Variable Purpose Default
project_name Prefix for resource names and tags employee-management
environment Environment identifier appended to names prod
aws_region Deployment region us-east-1
availability_zone_count Number of AZs to target 3
db_password Required MySQL admin password none
db_multi_az Enable Multi-AZ for RDS true
single_nat_gateway Use one NAT gateway across AZs true
ecr_image_retain_count Number of Docker images to retain 10

See aws/terraform/variables.tf for the full list and documentation.

Security Notes

  • Terraform stores the database password in state.

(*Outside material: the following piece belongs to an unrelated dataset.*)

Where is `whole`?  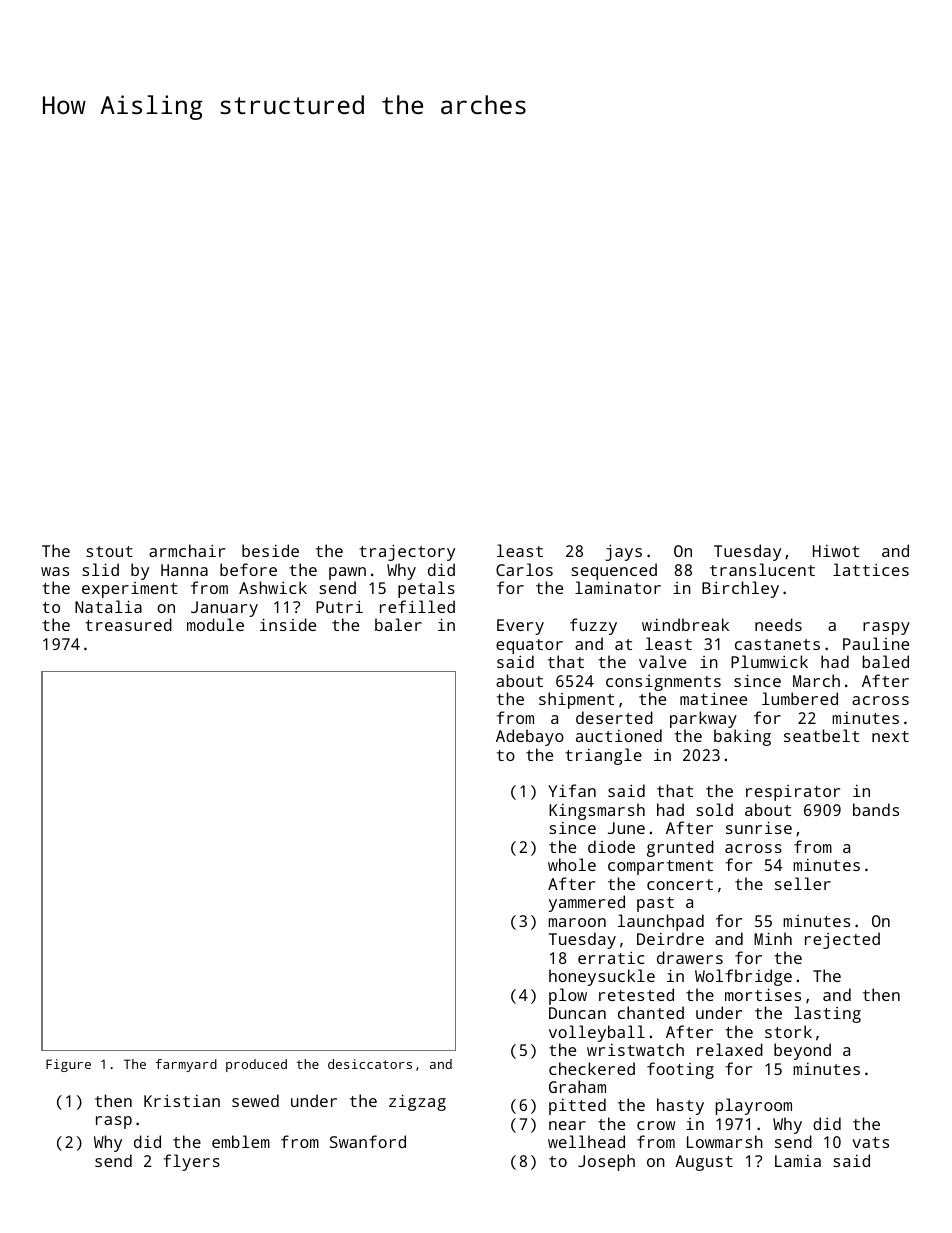
whole is located at coordinates (572, 864).
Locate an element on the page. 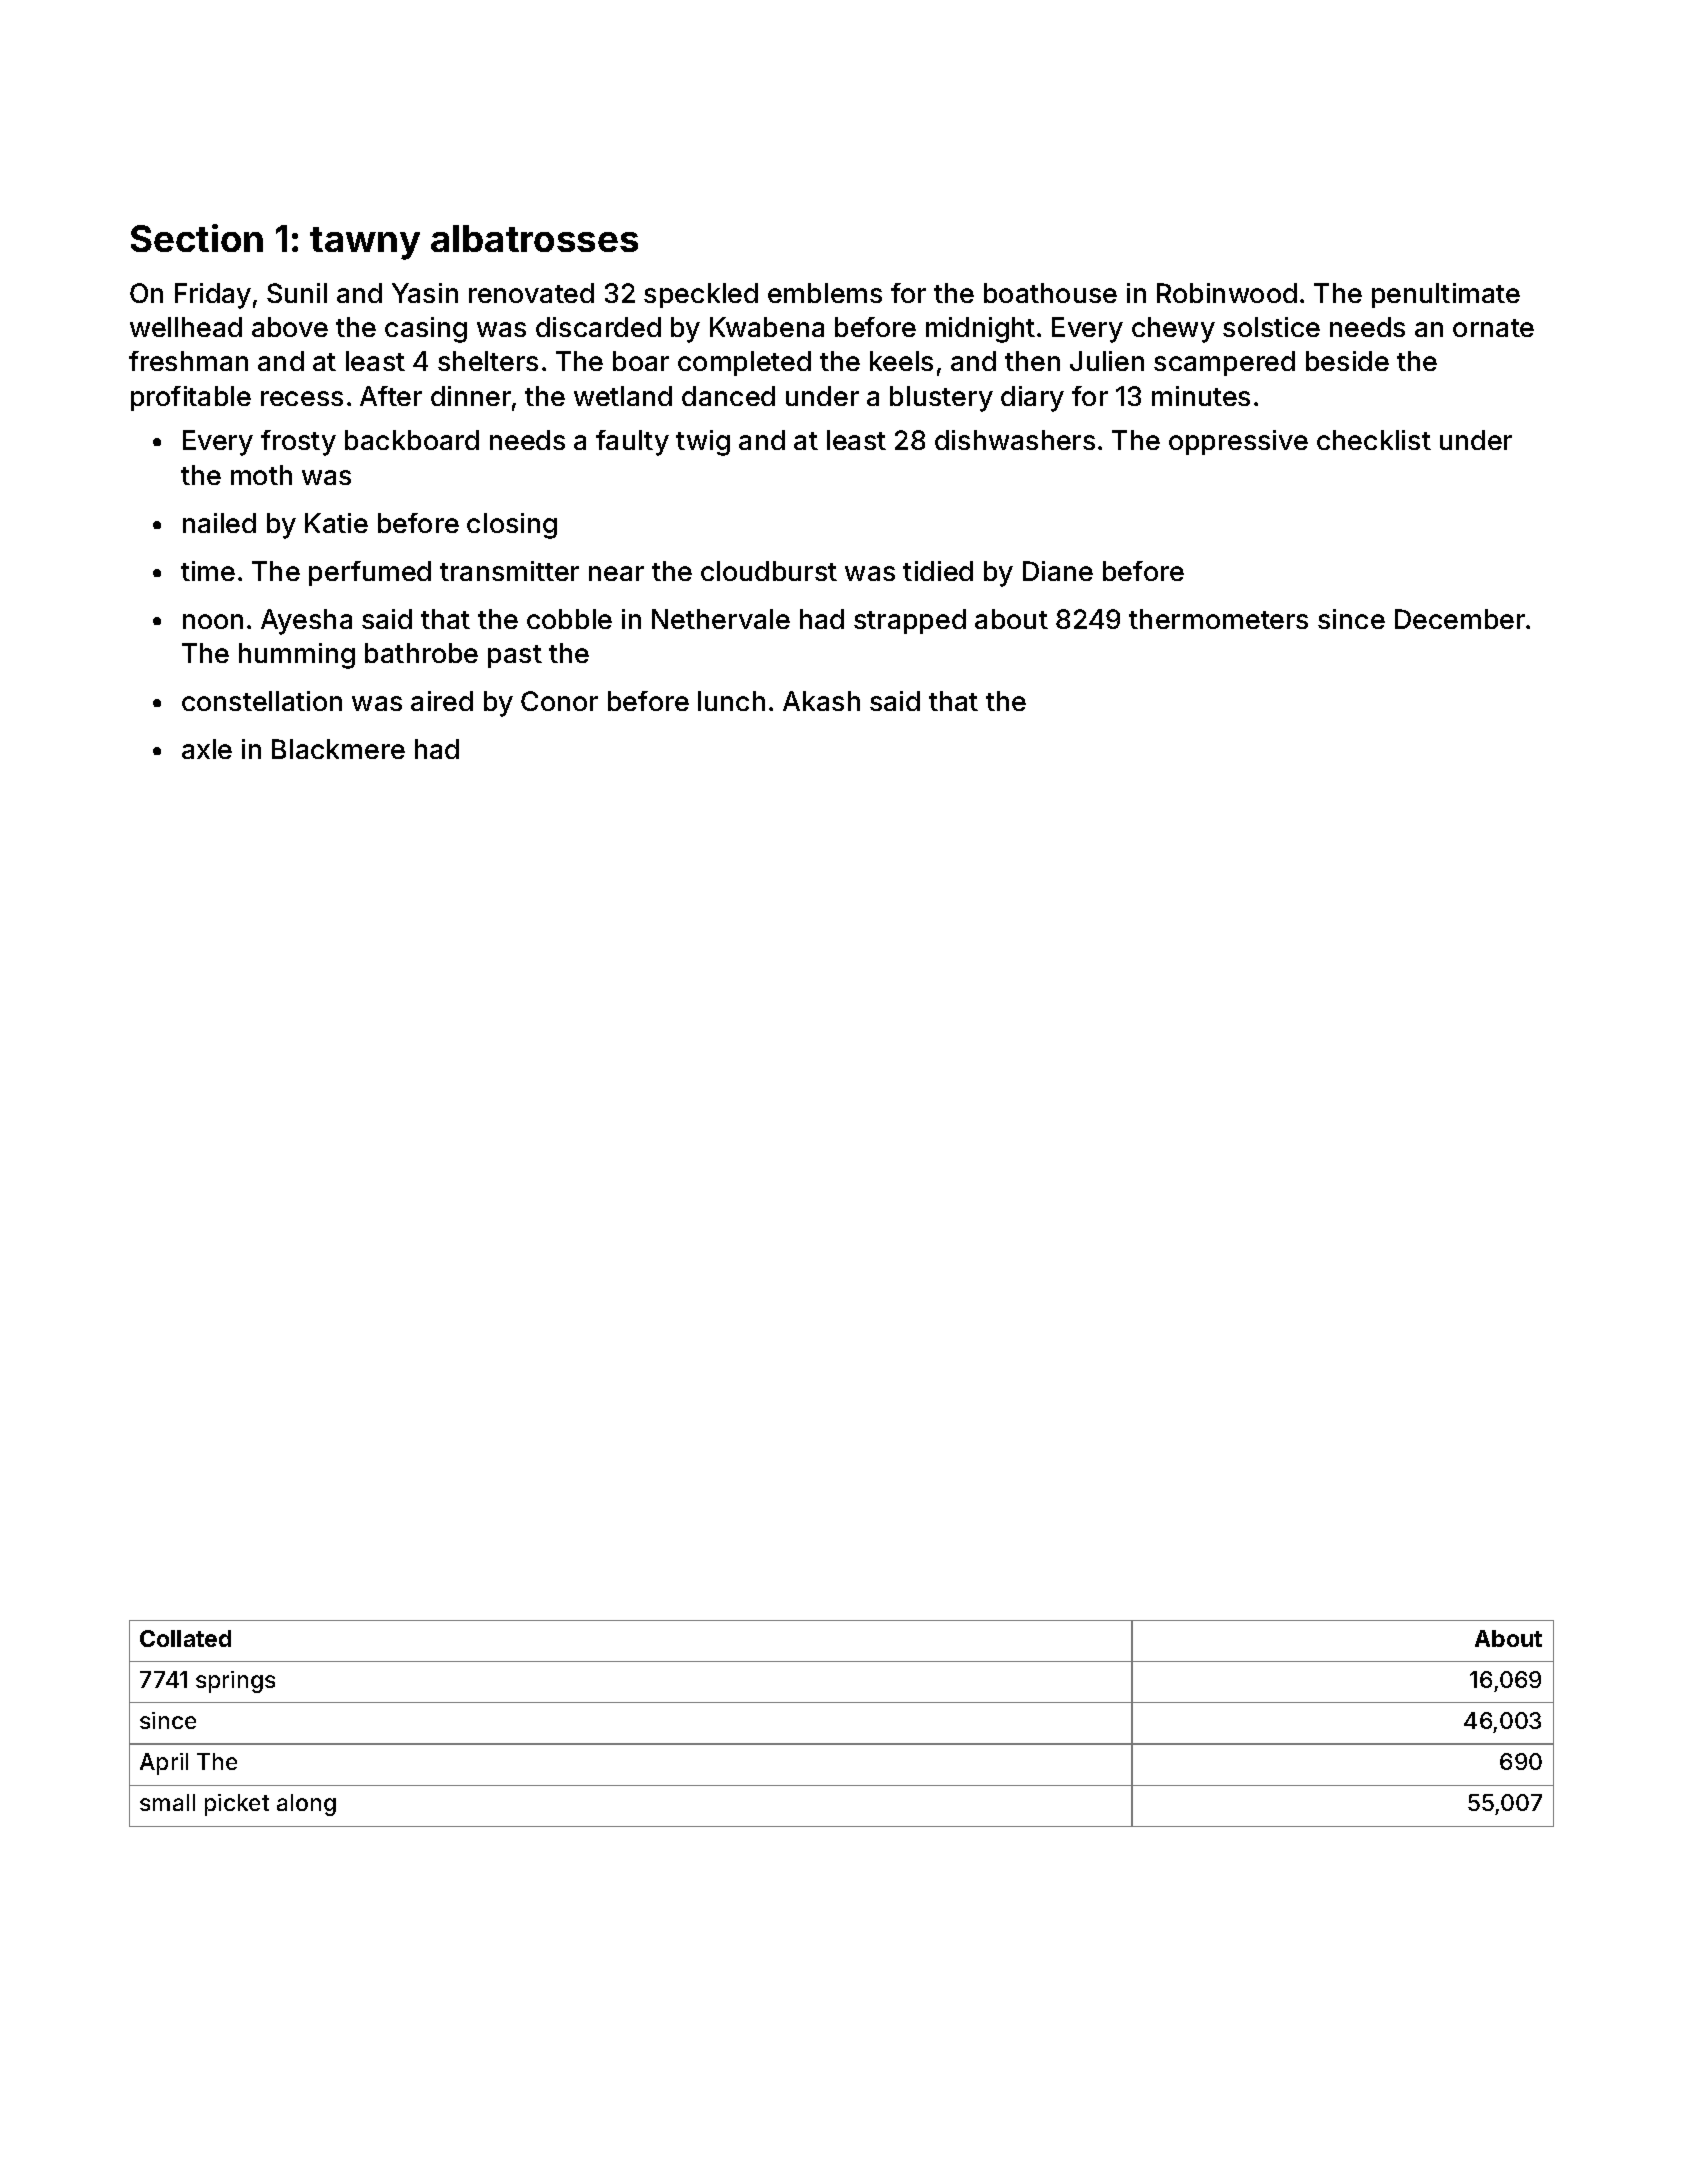  picket is located at coordinates (237, 1805).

Use secure backend storage (e.g., Terraform Cloud, S3 with encryption) and restrict access.
  • Rotate Secrets Manager entries regularly (aws secretsmanager rotate-secret or Terraform updates).
  • Tighten CORS configuration in the Spring Boot app before exposing APIs publicly.
  • Lock down Kubernetes RBAC and network policies—the provided manifests are intentionally minimal.

Extending the Stack

  • Ingress Controller: Deploy AWS Load Balancer Controller via Helm to expose the backend through an ALB.
  • TLS & DNS: Terminate TLS using AWS Certificate Manager and Route 53 once a domain is available.
  • Static Frontend: Host the React build in S3 + CloudFront if you prefer static site delivery over a containerized frontend.
  • Monitoring: Install AWS Observability Accelerator, Prometheus, or Datadog agents for metrics and logging.

The provided Terraform modules have been tested for syntactic correctness, but always review plan outputs and adjust to your organization's requirements before deploying to a live AWS account.

Tip

This one-click deployment will allow you to experiment with the Employee Management System in a production-like environment. Feel free to set up and deploy your own instance of the full stack application using this guide. However, for any serious usage, ensure you understand the security and cost implications of running resources in AWS.